From the early days of large physical computers to today, the main drive for change has been resource management. Resource management in computing has seen extensive optimization since the 1940s. Optimization in energy consumption, computing speed, power, spatial occupancy and resilience.
"I think there is a world market for maybe five computers." This was Thomas Watson, chairman of IBM in 1943. Boy was he way off the mark! Now computers are ubiquitous and computing power moving to the cloud. Moving computing resources to the cloud is a massive optimization for efficiency.
Essentially, the Cloud allows us to better manage computing resources by pooling them. Pooling computing resources in this way means that their use is better optimized and managed. In a cloud environment, resource use is managed in real time. The cloud allocates computing resources when and where they are required so that nothing lies idle.
Perhaps the biggest advantage to resource management in the cloud manifests itself in terms of financial advantage. Whenever numerous people make use of a resource in a commercial setting, economies of scale come into play. By pooling resources, cloud service providers can offer computing power cheaper, and everybody wins.
Hiding Complexity and Delegating Responsibility
Going back to metaphors and the black box, the cloud makes possible a unique way for people and businesses to deal with complexity and delegate responsibility. People and businesses often face a lot of challenges in acquiring as well as in managing technology and moving to the cloud reduces the variables to consider.
If you are running all or part of your operations in the Cloud, it automatically means you will need lesser technical expertise to manage business processes. This means lesser man-hours are needed to keep operations running.

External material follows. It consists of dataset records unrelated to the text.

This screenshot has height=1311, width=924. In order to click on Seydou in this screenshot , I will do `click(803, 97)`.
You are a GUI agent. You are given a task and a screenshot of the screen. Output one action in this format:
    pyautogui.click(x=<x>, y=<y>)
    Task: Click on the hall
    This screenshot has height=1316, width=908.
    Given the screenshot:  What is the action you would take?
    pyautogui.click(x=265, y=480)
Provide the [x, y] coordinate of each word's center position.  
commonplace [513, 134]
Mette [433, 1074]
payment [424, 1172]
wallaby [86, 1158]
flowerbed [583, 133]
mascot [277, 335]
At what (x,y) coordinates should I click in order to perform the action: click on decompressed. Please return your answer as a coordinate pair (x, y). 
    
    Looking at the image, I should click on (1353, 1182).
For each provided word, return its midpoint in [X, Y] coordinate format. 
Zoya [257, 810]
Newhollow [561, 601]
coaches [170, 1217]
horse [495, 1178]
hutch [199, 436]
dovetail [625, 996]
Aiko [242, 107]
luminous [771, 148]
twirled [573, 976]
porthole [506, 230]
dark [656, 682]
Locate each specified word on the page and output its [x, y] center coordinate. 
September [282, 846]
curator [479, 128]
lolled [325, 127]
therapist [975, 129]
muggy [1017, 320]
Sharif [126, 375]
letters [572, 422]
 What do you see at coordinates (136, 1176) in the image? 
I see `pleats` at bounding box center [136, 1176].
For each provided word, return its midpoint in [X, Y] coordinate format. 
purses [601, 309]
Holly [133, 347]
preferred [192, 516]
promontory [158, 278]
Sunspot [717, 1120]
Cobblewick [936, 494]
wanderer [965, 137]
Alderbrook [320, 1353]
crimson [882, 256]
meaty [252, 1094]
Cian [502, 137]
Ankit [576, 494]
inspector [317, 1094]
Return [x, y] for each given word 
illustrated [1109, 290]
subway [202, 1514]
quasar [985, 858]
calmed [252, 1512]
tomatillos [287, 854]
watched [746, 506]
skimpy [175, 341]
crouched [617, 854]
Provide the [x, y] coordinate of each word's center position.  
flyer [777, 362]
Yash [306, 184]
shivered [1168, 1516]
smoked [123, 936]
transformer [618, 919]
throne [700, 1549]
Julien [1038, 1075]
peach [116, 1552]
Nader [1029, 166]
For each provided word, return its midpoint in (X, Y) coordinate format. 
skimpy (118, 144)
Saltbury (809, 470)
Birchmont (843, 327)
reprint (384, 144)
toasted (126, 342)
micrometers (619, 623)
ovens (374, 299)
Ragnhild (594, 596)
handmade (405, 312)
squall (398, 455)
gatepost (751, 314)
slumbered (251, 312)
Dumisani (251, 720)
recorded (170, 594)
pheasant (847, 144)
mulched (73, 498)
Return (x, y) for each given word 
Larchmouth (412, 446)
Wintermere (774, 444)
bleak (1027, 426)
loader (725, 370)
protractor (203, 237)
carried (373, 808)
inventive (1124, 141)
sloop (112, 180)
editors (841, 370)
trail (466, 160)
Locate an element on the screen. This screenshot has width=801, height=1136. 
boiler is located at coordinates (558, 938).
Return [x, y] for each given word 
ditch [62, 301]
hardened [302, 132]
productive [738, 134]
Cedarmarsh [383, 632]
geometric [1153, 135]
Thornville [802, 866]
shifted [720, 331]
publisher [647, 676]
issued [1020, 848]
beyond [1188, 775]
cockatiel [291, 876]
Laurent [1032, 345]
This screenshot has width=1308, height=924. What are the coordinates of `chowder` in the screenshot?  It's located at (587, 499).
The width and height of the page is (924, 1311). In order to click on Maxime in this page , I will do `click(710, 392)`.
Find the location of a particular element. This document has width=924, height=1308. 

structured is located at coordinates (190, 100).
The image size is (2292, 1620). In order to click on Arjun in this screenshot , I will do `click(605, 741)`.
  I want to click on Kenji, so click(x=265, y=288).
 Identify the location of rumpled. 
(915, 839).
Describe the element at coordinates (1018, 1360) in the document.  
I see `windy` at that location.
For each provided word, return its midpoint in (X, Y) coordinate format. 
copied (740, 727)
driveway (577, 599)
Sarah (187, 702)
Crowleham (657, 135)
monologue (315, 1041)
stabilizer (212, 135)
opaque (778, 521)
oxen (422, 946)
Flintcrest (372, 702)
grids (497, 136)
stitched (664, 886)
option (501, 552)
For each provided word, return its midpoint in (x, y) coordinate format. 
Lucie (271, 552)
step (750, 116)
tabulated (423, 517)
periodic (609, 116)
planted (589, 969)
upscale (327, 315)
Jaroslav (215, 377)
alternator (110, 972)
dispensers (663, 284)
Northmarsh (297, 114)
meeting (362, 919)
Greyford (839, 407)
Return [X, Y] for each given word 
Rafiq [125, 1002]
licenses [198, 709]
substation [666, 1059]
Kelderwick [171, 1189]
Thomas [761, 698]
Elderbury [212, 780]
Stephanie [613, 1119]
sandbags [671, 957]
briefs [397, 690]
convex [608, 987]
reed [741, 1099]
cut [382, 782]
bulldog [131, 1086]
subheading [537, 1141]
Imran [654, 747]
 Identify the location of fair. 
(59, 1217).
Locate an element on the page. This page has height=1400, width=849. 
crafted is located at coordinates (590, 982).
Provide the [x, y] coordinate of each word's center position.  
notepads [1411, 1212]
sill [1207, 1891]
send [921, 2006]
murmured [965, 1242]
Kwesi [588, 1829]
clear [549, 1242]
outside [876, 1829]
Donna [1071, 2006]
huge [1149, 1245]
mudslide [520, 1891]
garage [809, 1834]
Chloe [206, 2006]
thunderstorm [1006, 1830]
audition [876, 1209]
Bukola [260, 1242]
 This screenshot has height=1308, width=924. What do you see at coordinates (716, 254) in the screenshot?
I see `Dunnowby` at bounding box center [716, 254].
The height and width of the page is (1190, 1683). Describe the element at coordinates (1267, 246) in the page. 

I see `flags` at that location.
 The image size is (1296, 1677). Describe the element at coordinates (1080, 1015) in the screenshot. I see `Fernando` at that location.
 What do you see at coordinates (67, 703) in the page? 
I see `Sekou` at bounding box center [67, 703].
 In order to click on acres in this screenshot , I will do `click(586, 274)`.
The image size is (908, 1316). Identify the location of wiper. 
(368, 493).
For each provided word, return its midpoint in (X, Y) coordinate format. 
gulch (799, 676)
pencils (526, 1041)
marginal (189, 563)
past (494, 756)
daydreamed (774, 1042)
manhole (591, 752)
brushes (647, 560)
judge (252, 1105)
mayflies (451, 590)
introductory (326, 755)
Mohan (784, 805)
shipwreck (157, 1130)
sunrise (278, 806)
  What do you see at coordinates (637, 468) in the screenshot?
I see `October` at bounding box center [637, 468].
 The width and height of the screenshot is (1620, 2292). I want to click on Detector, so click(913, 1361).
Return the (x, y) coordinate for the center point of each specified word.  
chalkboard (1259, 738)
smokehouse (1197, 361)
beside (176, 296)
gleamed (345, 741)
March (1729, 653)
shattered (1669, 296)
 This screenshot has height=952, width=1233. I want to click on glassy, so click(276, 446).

It also means that there is less time investment in training required since you or your staff complement will have fewer responsibilities in as far as technological resource management is concerned. This also translates into lower costs than it would take to run all infrastructure and services on-site.
There is also the important matter of security. Pooling computing resources translates to a better strategy when addressing computer security threats. The reasoning behind this is that the responsibility of protecting computing resources from various threats is entrusted in the hands of specialists who can dedicate more resources to the effort of implementing security.
Deployment and Service Models
There are three main levels of deployment. The “private cloud” has cloud infrastructure operated solely for a single organization which may be managed internally or by a third-party. It can also be hosted either internally or externally.
In the case of a "public cloud" , services are rendered over an open network in public use and some services may be available for free. There is very little difference between public and cloud architecture, if any, even though the security models may be substantially different.
A “hybrid cloud” model incorporates the best of both private and public cloud architectures that merges two or more clouds.
Depending on needs, there are three primary service models to consider. With Infrastructure as a Service (IaaS, the consumer can deploy and run arbitrary software including operating systems and applications. The consumer does not manage or control the underlying cloud infrastructure but has control over operating systems, storage, and deployed applications.
With Platform as a Service (PaaS) the consumer has access to custom applications using choice programming languages tools. The consumer however does not manage or control the underlying cloud infrastructure including network, servers, operating systems, or storage.
Software as a Service (SaaS) is what most individuals and small business will use. The consumer niether manages or controls the underlying cloud infrastructure including servers, operating systems, storage or, with a few exceptions, not even the individual application capabilities.